The Eleven Walls: The Aranya Jin-Sheng-Long Restaurant
The many walls
In early 2020, we were invited by Aranya Resort to design a branch restaurant of the esteemed Beijing restaurant brand Jin-Sheng-Long, which is known for serving Hot Pot and Quick-Boiled Tripe (a traditional Beijing street cuisine) since the 1890s.The site, located at the street level of a residential building, occupies the footprints of three originally proposed retail stores. As a result, there are at least 21 structural shear walls, either protruding out from the perimeter walls or standing independently, exist in this less-than-300㎡ site. This segregated spatial condition brought us a huge design challenge, for the client had clearly required an open-dining space without any private rooms, plus a bar area with an 8-meter-long table. Therefore, finding a solution to deal with the many shear walls became the key of our design process.

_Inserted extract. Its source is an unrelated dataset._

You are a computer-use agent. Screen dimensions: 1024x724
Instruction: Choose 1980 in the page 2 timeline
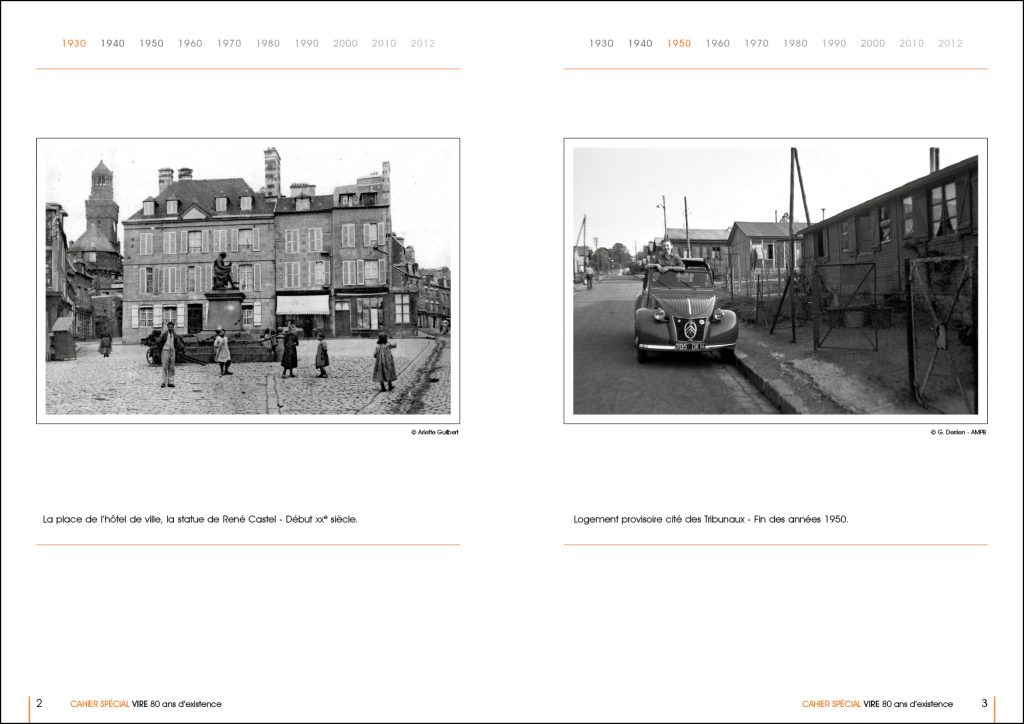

We got inspiration from Jin-Sheng-Long’s history. Back to the late Qing Dynasty, the founder of the brand started his business by setting up street stalls in the famous Beijing Old Dong’an Market, a then popular destination full of dazzling attractions and bustling with life and activities.
We want to recreate the market’s intricate and meandering spatial experience by exaggerating the formal strength of the existing shear walls. By treating the entire dining area as a complete open space with the scattered shear walls as freestanding individual objects, we could visually cut off the shear walls’ rigid connection with the ceiling and floor, thus alleviate the sense of spatial fragmentation and forge a spatial experience not unlike that of a market: while visitors constantly find themselves in intricately confined small zones, they are simultaneously always aware of the single larger background space.Apart from solving the conflict between the client’s needs and the site condition, these walls can also help to separate programs, direct circulations and improve privacy, as well as reflect the cultural and historical background of this Michelin Guide restaurant.
The eleven walls
As the bar and kitchen are the two most demanding programs for uninterrupted space, they are placed in the two longest structural bays to the very north of the site. The bar area, with its raised floor of old bricks and shear-wall-framed opening towards the main dining area, is designed as a proscenium stage where diners and staffs become the visual focus of the restaurant.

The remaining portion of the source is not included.